Katharine Burr Blodgett (January 10, 1898 – October 12, 1979) was an American physicist and chemist known for her work in surface chemistry, particularly for the invention of “invisible” or non-reflective glass. She was the first woman to receive a doctorate in physics from the University of Cambridge in 1926. Her research work was leveraged within the General Electric Company.
She promoted women’s solidarity by helping other women within Zonta Club, a club of professional women very popular in America.
She was the first woman to work as a scientist for General Electric Laboratory in Schenectady, NY, following her father’s tradition. She worked with Irving Langmuir, an American chemist and physicist, laureate of the Nobel Prize for Chemistry. He was impressed with Blodgett’s skill and dedication and hired her as his assistant, being the first woman in such a position.
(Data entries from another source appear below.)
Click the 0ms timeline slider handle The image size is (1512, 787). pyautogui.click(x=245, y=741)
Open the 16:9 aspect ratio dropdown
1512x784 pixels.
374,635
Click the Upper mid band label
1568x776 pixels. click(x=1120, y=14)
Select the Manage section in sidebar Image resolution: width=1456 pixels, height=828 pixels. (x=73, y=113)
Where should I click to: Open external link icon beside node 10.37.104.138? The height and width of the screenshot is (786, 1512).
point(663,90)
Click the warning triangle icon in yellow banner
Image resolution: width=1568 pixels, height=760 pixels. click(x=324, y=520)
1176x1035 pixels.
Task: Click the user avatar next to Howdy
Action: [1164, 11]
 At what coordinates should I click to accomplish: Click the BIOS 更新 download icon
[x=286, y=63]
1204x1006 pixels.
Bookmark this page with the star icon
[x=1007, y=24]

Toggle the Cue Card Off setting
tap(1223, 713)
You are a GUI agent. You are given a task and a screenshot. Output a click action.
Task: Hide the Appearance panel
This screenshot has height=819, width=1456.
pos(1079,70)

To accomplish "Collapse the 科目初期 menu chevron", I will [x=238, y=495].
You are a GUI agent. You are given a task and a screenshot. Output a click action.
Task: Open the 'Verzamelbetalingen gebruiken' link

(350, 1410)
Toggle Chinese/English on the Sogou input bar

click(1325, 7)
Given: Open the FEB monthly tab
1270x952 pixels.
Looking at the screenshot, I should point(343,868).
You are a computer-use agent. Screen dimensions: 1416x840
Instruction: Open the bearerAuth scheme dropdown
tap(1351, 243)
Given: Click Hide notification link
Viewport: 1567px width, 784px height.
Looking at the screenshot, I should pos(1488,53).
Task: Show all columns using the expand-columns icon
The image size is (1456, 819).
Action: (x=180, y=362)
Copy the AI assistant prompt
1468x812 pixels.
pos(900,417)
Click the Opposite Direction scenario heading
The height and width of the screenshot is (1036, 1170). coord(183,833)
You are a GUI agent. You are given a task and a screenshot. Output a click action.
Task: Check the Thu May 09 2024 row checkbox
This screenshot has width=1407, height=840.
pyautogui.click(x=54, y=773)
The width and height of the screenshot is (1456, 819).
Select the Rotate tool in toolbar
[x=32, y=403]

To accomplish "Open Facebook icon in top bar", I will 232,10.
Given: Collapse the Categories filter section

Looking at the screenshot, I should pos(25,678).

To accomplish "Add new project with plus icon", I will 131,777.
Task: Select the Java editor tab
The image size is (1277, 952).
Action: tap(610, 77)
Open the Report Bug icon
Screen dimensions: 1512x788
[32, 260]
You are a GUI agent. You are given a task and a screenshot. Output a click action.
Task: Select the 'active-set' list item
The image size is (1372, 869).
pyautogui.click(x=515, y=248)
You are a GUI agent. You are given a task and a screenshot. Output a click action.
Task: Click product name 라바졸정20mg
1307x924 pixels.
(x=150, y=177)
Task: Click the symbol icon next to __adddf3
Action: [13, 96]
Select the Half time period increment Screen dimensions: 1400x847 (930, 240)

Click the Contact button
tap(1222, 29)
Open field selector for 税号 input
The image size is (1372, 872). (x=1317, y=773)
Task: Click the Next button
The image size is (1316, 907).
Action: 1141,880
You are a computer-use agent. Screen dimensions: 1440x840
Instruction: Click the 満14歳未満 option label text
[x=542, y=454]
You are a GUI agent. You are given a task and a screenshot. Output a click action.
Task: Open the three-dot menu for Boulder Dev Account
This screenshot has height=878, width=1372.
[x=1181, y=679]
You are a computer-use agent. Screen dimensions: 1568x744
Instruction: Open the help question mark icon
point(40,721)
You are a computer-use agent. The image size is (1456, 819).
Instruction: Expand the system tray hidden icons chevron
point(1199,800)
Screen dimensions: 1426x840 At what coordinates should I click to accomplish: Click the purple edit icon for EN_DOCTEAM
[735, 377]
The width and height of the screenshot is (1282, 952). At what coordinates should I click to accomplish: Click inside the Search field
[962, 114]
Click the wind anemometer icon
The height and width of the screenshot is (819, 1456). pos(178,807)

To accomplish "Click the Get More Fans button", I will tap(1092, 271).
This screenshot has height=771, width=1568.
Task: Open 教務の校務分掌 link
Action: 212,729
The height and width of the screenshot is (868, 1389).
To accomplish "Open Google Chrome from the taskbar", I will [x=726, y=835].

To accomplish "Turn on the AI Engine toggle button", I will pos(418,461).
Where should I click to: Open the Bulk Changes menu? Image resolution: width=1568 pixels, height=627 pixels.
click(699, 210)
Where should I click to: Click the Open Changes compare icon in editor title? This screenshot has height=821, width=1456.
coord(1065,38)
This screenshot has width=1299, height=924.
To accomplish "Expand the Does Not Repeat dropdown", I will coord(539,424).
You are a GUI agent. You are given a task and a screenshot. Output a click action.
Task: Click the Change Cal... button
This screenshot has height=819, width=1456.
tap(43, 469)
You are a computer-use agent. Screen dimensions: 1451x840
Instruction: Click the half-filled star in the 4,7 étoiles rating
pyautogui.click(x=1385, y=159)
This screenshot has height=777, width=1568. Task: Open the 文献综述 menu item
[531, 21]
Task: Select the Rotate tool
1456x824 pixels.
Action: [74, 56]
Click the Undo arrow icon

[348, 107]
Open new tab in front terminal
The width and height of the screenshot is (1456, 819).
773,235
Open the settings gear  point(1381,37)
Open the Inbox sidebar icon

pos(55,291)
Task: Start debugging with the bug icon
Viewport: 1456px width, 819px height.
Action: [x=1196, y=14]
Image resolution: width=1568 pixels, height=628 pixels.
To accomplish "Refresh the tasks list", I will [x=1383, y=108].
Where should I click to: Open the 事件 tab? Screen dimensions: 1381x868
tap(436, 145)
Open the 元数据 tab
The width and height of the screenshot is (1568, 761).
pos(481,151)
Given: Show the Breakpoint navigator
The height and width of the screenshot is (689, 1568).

During the Second World War Blodgett made another innovation: the smoke screens, based on the adsorption of gases on charcoal. This knowledge helped her invent gas masks that saved many lives during World War II. The smoke screens saved many lives by covering the troops thereby protecting them from exposure to toxic smoke.
Blodgett received a lot of awards during her lifetime. She was recognized as one of the 1,000 most distinguished scientists in the United States and received a star in the seventh edition of American Men of Science (1943). In 1945, the American Association of University Women awarded her with its Annual Achievement Award.
In 1951, she was chosen by the U.S. Chamber of Commerce as one of 15 “women of achievement” and she was honored in Boston’s First Assembly of American Women in Achievement (the only scientist in the group). Later on, after her death, in 2007 she was included in the National Inventors Hall of Fame.
Blodgett was not married, but she was involved in a so-called ”Boston marriage”, a social partnership with another woman. She loved gardening and theater, acting in plays with the Schenectady Civic Players. She had a home on Lake George in the Adirondack Mountains. She was an active conservationist along with Irving Langmuir and their contemporaries at the Research Lab.